» **Exercise objective**
If a line of the records contains the string "agent", copy it out.

===== Records to use =====

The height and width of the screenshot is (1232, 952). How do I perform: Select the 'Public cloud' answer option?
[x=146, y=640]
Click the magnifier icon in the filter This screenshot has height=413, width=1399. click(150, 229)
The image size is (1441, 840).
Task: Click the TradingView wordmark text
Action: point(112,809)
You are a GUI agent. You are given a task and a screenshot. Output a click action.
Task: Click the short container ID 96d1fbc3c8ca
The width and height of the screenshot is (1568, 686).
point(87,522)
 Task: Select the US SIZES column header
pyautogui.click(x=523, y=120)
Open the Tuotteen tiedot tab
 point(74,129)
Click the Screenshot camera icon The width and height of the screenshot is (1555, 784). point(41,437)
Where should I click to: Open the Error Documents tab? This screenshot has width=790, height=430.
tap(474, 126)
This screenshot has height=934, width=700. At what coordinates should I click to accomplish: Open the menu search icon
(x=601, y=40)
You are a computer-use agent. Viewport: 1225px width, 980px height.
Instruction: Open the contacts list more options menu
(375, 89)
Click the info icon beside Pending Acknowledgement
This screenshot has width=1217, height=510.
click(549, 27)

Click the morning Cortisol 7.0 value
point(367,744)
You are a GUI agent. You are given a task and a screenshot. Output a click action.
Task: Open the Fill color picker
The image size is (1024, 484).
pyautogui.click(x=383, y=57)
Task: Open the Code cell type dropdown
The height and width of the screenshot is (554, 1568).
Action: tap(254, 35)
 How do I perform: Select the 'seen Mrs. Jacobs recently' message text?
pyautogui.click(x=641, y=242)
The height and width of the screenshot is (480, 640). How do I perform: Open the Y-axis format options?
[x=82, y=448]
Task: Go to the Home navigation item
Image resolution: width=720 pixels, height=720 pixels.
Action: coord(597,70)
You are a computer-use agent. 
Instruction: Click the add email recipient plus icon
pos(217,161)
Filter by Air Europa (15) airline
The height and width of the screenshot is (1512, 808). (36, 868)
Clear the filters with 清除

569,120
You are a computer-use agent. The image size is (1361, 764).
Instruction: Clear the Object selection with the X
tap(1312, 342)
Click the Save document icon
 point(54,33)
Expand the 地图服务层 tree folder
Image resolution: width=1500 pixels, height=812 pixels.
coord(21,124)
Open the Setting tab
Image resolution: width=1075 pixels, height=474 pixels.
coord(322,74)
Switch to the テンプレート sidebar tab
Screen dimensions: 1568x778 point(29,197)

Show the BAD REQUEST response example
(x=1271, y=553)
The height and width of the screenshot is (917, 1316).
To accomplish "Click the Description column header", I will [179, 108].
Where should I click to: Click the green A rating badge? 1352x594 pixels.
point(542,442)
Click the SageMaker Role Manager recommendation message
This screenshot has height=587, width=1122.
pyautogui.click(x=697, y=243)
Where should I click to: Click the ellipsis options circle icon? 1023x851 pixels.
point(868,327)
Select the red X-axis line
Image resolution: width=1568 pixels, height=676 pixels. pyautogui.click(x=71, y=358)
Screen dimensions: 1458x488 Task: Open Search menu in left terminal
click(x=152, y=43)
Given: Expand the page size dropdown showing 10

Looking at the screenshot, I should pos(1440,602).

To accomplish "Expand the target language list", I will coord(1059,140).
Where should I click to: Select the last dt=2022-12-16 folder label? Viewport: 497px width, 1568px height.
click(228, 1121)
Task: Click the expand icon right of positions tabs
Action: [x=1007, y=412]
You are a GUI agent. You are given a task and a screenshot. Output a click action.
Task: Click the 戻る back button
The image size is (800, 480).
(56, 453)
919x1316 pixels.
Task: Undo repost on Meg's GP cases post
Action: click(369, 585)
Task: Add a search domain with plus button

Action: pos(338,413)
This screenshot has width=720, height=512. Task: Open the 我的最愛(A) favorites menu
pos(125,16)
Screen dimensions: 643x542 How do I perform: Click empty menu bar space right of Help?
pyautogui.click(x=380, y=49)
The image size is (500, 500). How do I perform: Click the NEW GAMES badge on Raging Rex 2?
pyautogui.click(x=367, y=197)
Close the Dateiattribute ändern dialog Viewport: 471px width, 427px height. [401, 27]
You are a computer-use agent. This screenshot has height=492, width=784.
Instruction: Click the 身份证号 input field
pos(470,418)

=====

» **Answer box**
You are a GUI agent. You are given a task and a screenshot. Output a click action.
You are a computer-use agent. Viewport: 1225px width, 980px height.
You are a GUI agent. You are given a task and a screenshot. Output a click action.
You are a computer-use agent. 
You are a computer-use agent. The image size is (1361, 764).
You are a GUI agent. You are given a task and a screenshot. Output a click action.
You are a computer-use agent. This screenshot has height=492, width=784.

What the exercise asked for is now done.